# Task brief:
Scan the data for "monde" and copy each matching line.

- - -

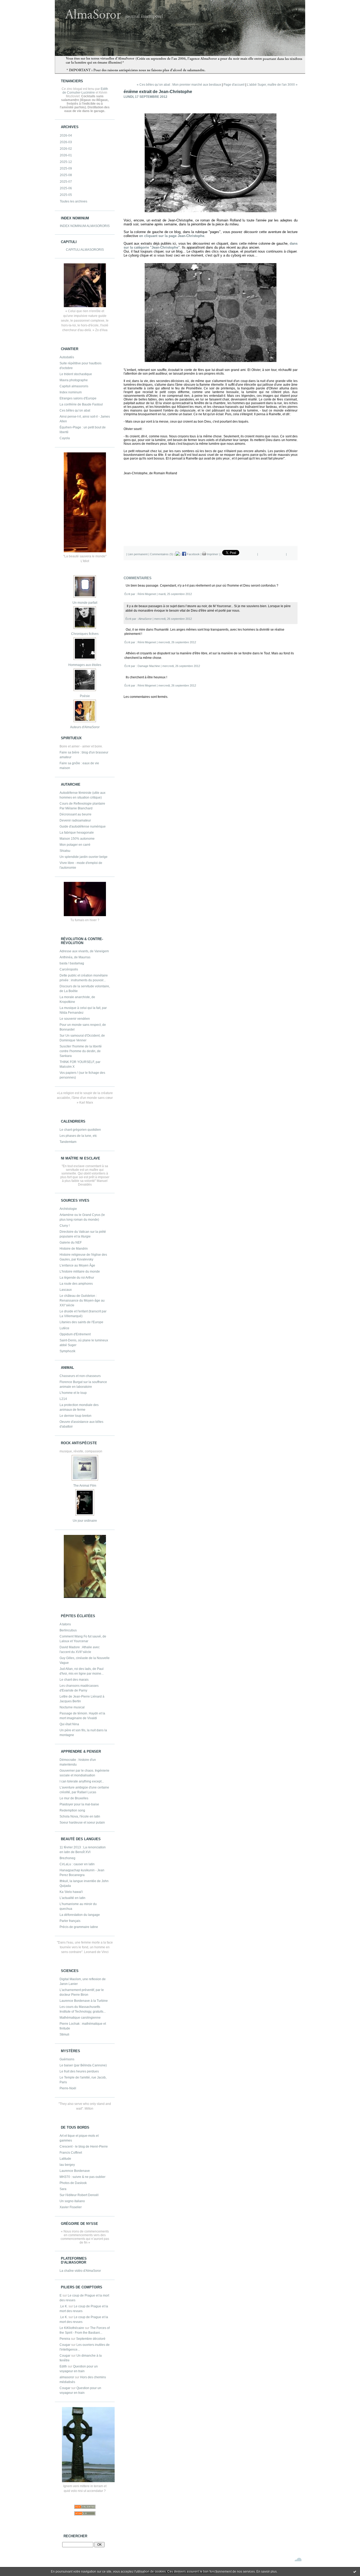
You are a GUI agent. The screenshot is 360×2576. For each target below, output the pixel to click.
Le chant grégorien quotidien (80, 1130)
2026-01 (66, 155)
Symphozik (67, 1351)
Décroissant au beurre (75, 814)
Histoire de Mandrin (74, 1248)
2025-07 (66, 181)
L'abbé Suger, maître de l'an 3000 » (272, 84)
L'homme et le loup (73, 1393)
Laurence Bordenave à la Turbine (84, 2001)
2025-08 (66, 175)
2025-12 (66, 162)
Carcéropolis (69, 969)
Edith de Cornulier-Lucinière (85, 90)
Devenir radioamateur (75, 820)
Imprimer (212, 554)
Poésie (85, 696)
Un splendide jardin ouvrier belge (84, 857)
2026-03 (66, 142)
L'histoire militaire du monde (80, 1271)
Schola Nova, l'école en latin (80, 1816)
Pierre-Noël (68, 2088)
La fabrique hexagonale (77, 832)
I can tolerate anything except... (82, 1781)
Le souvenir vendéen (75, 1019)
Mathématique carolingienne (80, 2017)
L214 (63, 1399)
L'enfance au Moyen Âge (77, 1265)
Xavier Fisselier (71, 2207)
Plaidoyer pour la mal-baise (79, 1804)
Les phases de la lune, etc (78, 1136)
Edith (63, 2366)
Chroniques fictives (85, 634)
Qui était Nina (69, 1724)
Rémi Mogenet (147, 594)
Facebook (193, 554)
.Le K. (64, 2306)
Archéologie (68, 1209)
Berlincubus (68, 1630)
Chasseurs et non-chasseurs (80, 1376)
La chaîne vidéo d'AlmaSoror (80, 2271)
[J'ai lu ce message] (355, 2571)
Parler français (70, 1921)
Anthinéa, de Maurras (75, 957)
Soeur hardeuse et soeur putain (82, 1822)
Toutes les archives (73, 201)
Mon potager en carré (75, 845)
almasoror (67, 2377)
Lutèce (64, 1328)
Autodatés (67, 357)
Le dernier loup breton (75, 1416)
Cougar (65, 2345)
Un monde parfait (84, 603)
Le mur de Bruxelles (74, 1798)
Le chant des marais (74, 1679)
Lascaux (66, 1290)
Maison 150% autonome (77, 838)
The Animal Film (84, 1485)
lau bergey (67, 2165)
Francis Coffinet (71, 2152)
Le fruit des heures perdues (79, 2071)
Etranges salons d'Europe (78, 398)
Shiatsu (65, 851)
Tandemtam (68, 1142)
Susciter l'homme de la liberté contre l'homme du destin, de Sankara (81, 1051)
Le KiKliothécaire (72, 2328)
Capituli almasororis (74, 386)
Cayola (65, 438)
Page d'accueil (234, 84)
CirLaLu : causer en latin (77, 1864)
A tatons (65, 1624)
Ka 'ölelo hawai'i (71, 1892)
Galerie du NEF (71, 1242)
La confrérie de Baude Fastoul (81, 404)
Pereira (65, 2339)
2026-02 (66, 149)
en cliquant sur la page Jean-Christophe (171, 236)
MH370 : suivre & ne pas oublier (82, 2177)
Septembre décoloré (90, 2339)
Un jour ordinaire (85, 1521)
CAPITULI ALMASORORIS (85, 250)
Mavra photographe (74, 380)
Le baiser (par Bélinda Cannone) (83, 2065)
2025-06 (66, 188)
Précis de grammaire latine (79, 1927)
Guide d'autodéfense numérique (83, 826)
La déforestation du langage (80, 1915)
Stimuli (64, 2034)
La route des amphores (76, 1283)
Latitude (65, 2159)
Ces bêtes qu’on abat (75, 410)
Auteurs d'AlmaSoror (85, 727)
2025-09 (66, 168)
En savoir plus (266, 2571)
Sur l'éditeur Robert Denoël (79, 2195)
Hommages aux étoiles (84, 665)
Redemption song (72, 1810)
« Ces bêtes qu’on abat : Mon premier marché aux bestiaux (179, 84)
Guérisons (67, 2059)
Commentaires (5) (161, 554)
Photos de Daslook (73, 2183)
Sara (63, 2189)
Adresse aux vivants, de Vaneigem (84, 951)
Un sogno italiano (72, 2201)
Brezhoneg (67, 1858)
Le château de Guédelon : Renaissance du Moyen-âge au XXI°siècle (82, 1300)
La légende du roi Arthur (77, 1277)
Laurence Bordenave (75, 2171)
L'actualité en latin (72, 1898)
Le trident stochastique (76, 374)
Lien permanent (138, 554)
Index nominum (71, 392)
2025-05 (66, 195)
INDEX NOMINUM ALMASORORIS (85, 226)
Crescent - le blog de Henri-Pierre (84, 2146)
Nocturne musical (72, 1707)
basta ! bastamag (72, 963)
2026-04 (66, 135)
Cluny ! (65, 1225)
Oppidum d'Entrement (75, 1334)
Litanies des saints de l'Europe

- - -

# Response for this exercise:
L'histoire militaire du monde (80, 1271)
Un monde parfait (84, 603)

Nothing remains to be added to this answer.